Every entry is to be returned unchanged, and no picture is to be included.

= = =

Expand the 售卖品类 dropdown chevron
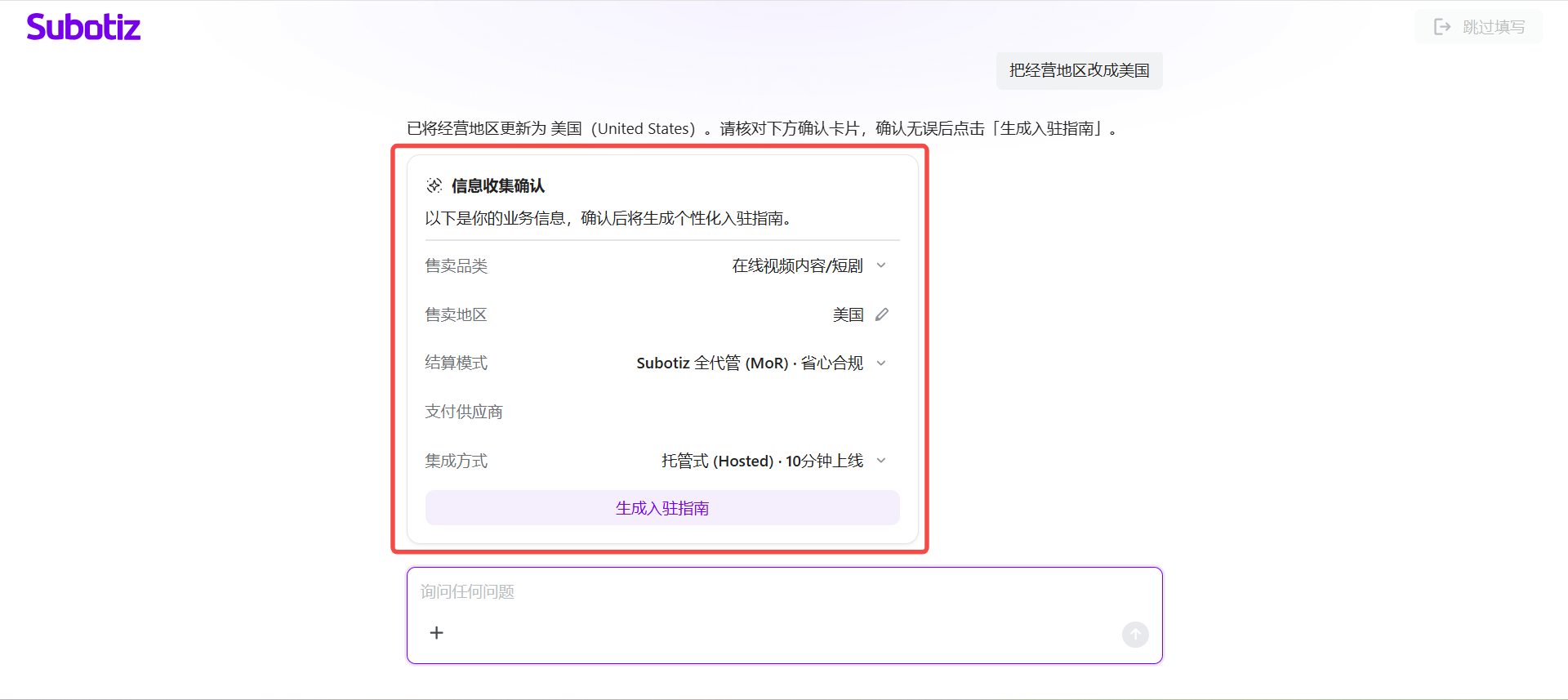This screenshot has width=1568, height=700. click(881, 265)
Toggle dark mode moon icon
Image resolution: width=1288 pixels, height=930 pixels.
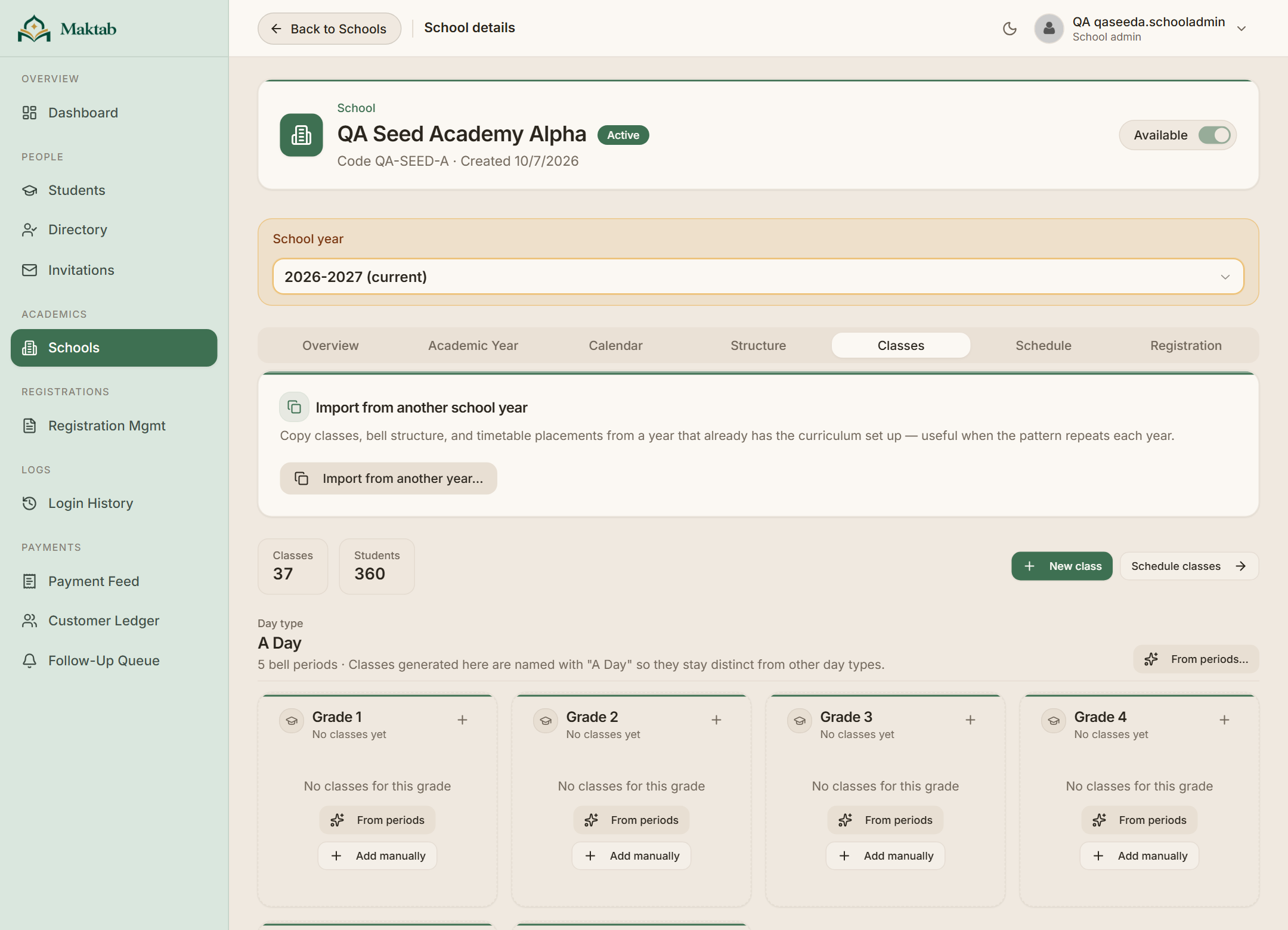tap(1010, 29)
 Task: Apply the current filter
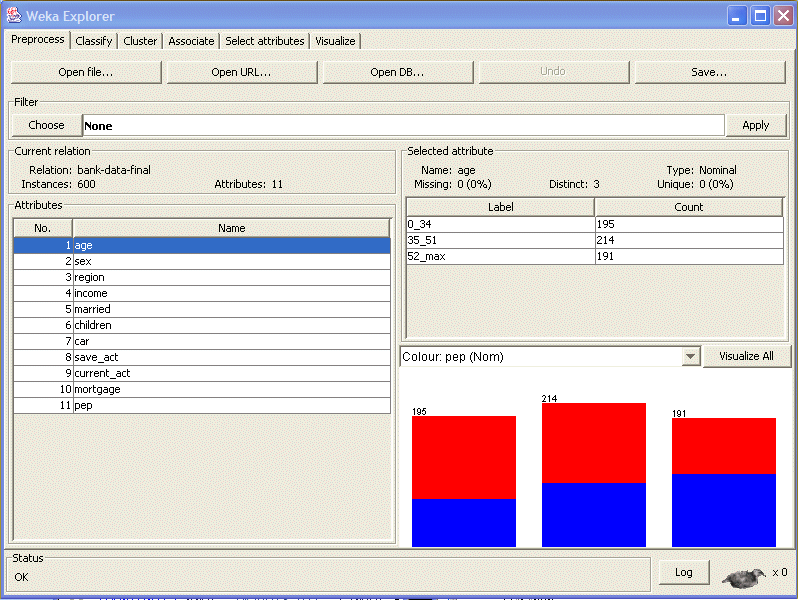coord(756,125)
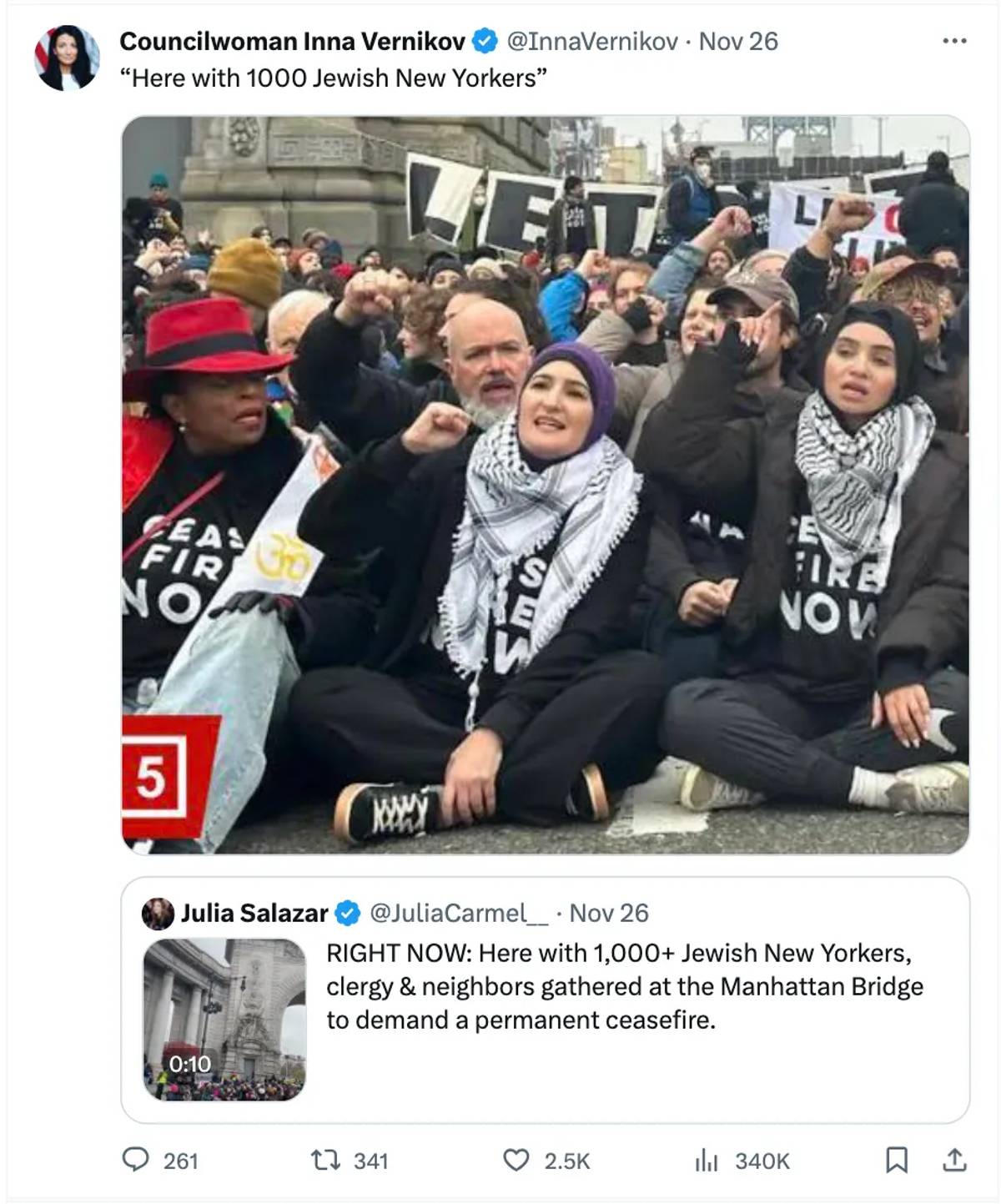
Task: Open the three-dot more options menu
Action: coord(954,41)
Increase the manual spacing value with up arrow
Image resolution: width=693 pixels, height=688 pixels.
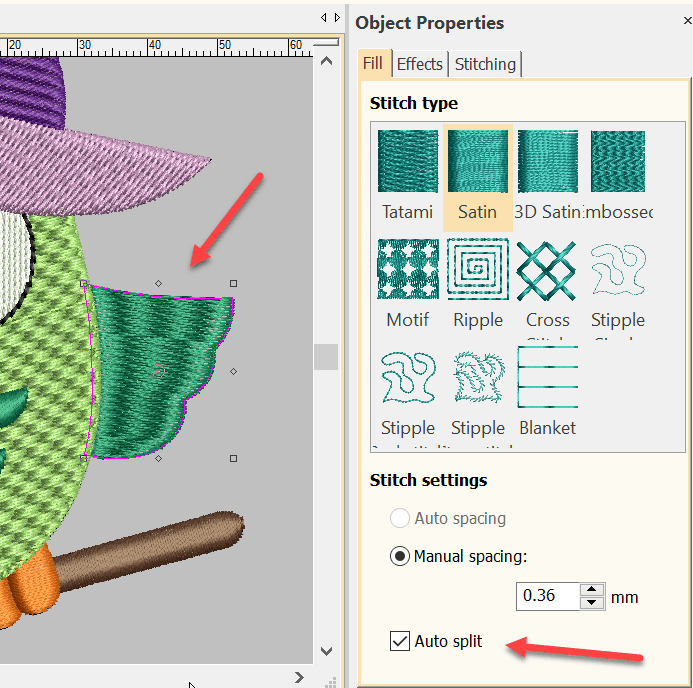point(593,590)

= = =

[ANSWER TO THE EXERCISE]:
Expand the 售卖品类 dropdown chevron
This screenshot has width=1568, height=700. click(881, 265)
Toggle dark mode moon icon
Image resolution: width=1288 pixels, height=930 pixels.
tap(1010, 29)
 Task: Apply the current filter
coord(756,125)
Task: Open the three-dot more options menu
Action: coord(954,41)
Increase the manual spacing value with up arrow
Image resolution: width=693 pixels, height=688 pixels.
point(593,590)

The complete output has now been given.